══ EXERCISE DATA ══

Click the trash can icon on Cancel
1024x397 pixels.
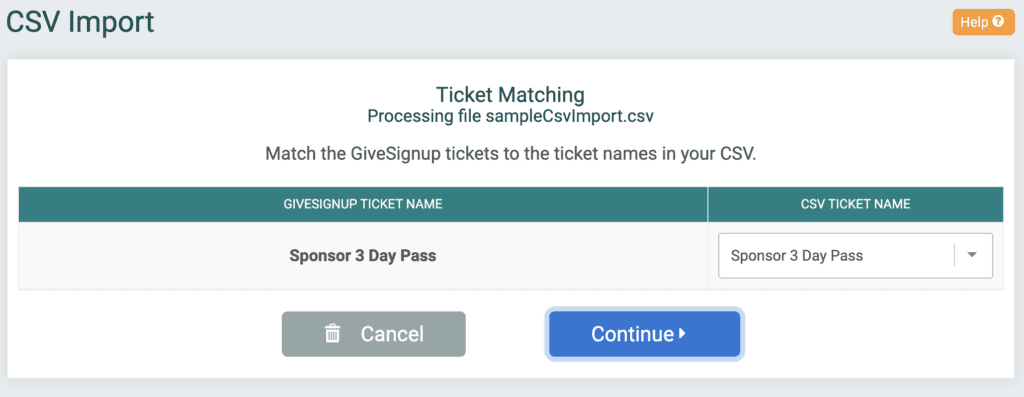[332, 334]
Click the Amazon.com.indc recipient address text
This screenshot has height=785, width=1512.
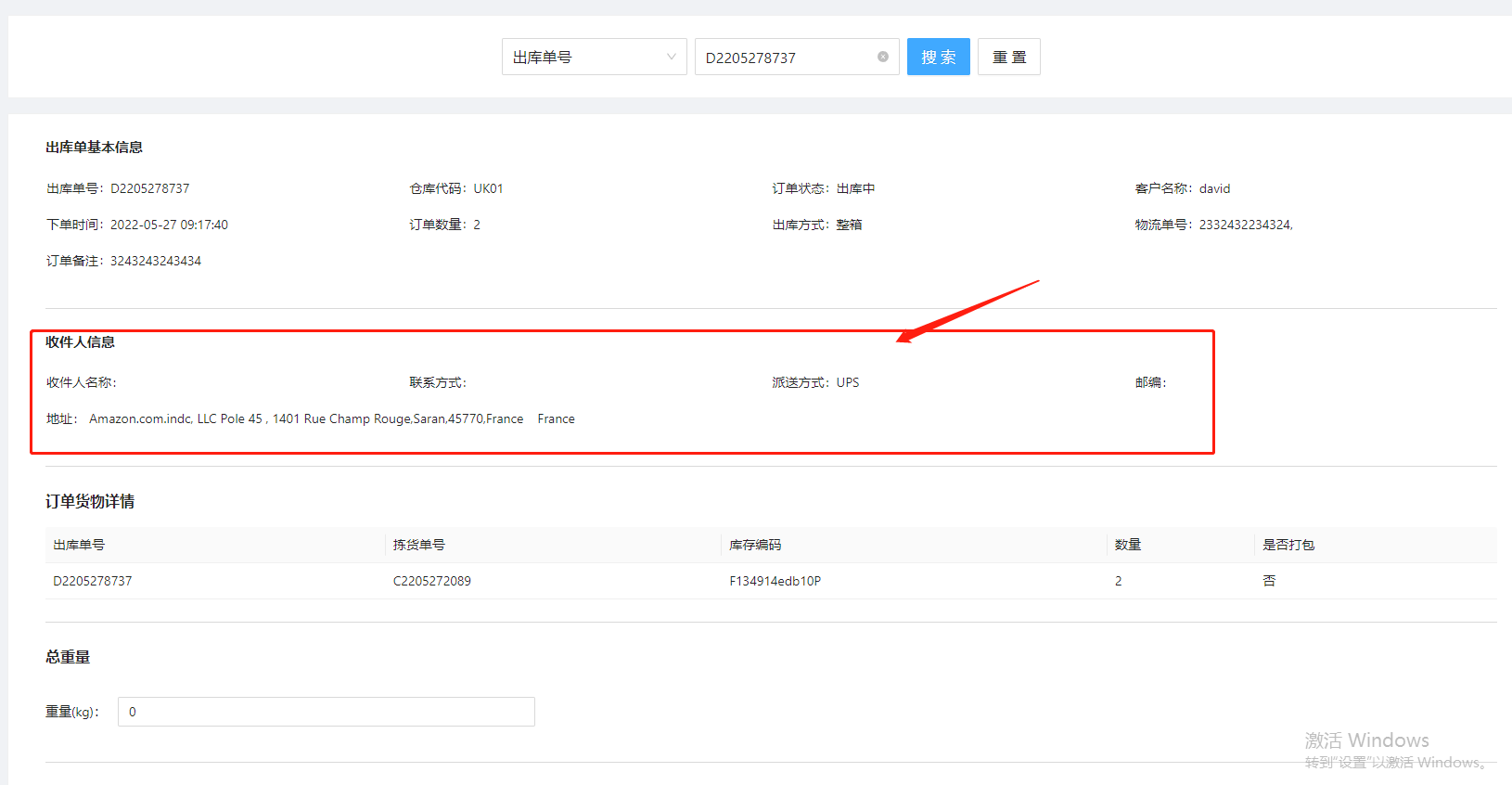click(x=306, y=418)
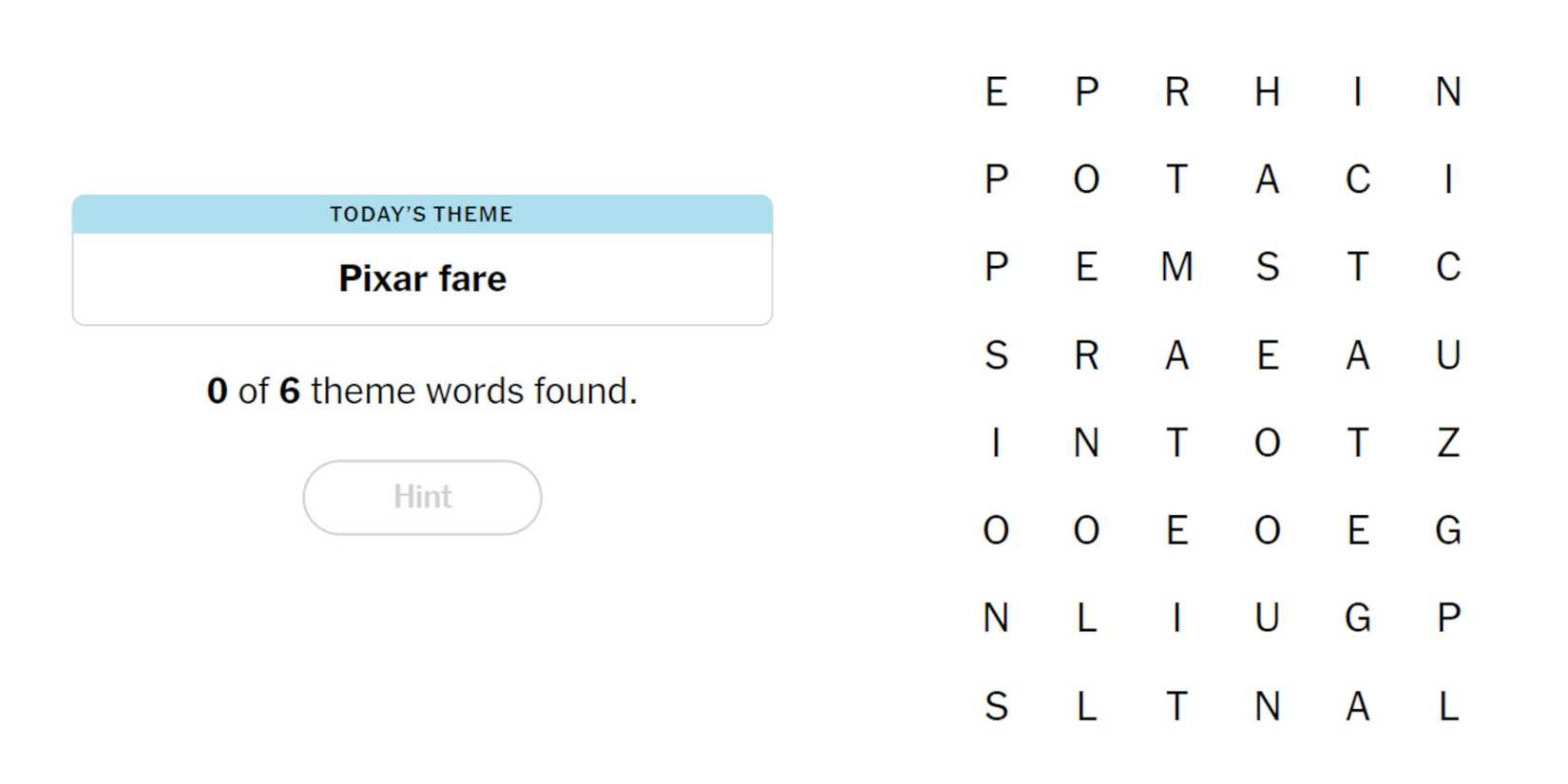
Task: Tap the letter O between P and T
Action: pos(1086,180)

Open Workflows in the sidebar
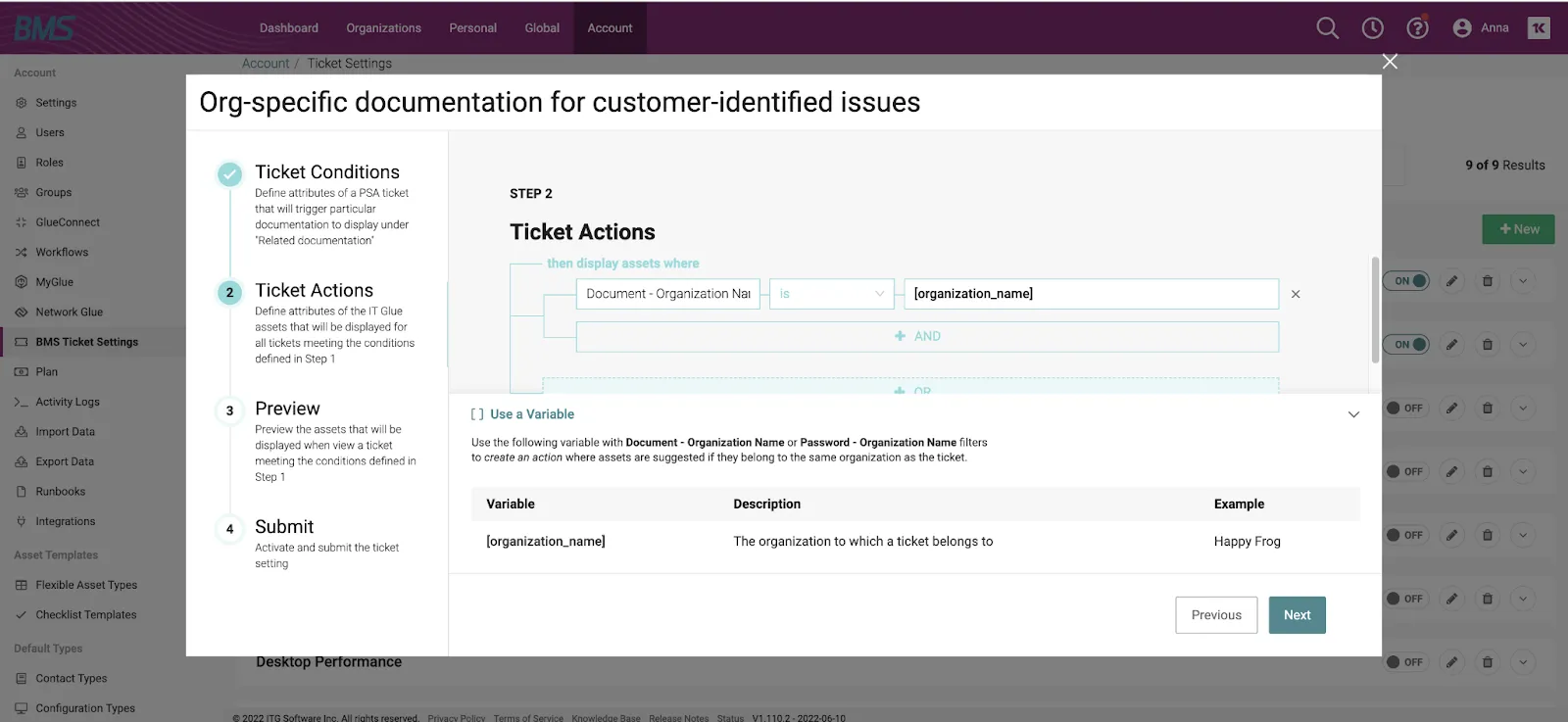[x=62, y=253]
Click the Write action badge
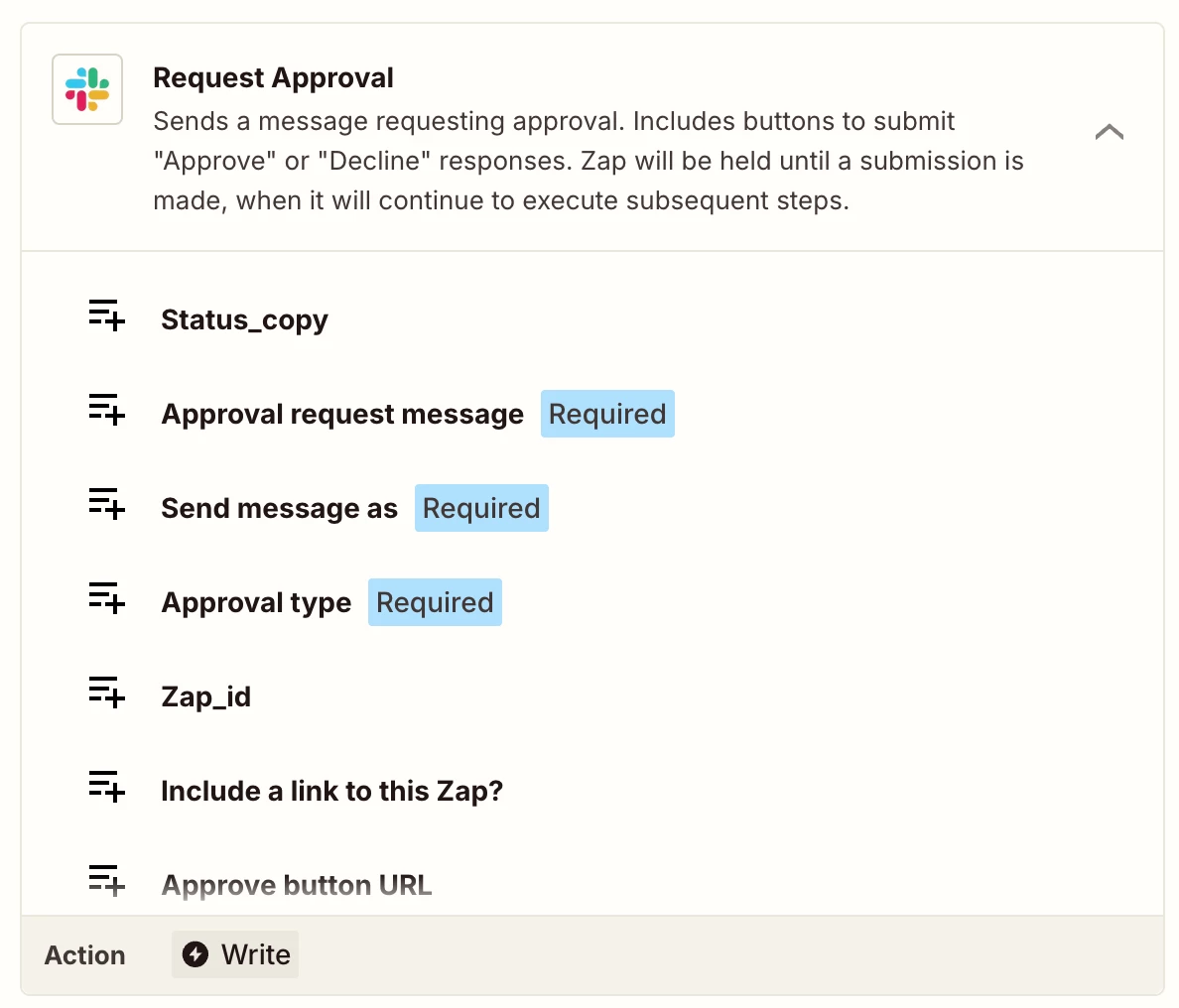Screen dimensions: 1179x1008 [x=235, y=954]
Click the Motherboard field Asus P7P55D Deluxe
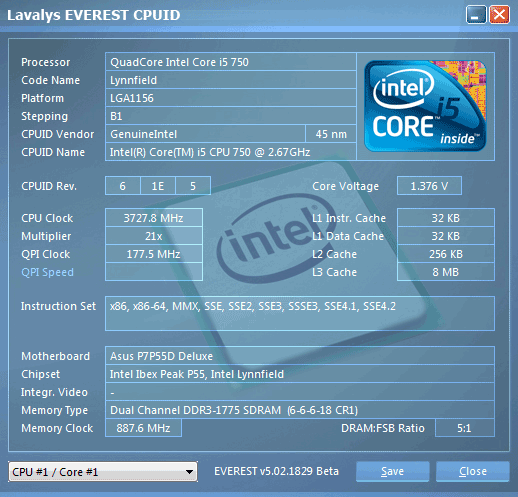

═══

The answer must match the entries above line for line, with the pictures dropped.

Click the trash can icon on Cancel
1024x397 pixels.
[332, 334]
Click the Amazon.com.indc recipient address text
This screenshot has height=785, width=1512.
click(x=306, y=418)
Task: Tap the letter O between P and T
Action: pos(1086,180)

Open Workflows in the sidebar
[x=62, y=253]
Click the Write action badge
Screen dimensions: 1179x1008 [x=235, y=954]
Click the Motherboard field Asus P7P55D Deluxe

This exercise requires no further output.